Could you copy the lines of the listing below verbatim, from the line containing "How do I perform: Set font size to 大?" up to and including the line containing "tap(1233, 469)", and nothing else?

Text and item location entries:

---

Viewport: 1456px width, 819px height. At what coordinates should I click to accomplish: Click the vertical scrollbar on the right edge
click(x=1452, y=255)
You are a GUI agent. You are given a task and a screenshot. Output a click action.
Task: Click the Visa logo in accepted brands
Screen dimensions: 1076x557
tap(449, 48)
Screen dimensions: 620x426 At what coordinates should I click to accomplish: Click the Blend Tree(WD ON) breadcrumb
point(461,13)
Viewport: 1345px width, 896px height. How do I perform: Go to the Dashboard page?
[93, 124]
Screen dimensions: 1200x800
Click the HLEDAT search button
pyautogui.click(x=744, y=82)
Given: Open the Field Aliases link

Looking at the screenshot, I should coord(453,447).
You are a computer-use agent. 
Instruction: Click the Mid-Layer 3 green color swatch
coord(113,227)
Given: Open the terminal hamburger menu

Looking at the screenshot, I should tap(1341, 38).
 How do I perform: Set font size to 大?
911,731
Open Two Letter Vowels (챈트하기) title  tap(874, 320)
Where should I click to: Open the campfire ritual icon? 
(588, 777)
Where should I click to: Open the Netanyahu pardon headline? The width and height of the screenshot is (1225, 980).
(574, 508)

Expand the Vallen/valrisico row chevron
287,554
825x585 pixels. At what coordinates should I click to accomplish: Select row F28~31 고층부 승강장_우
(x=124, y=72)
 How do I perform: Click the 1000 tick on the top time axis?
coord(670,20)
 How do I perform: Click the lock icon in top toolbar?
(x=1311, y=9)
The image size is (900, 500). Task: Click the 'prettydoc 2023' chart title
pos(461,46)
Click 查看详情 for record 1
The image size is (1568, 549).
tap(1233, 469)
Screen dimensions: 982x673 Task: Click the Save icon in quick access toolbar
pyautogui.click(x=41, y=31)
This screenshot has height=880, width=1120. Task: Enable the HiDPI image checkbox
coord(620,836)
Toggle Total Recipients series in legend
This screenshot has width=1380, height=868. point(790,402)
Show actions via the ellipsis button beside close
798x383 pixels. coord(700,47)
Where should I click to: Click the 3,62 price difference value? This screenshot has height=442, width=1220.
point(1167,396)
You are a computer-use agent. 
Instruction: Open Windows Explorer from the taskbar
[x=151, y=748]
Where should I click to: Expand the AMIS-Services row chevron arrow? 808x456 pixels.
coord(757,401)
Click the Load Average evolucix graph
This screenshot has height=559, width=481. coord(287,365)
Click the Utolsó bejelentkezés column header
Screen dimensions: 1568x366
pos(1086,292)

---

* WRITTEN SOLUTION
 How do I perform: Set font size to 大?
911,731
Open Two Letter Vowels (챈트하기) title  tap(874, 320)
Where should I click to: Open the campfire ritual icon? 
(588, 777)
Where should I click to: Open the Netanyahu pardon headline? The width and height of the screenshot is (1225, 980).
(574, 508)

Expand the Vallen/valrisico row chevron
287,554
825x585 pixels. At what coordinates should I click to accomplish: Select row F28~31 고층부 승강장_우
(x=124, y=72)
 How do I perform: Click the 1000 tick on the top time axis?
coord(670,20)
 How do I perform: Click the lock icon in top toolbar?
(x=1311, y=9)
The image size is (900, 500). Task: Click the 'prettydoc 2023' chart title
pos(461,46)
Click 查看详情 for record 1
The image size is (1568, 549).
tap(1233, 469)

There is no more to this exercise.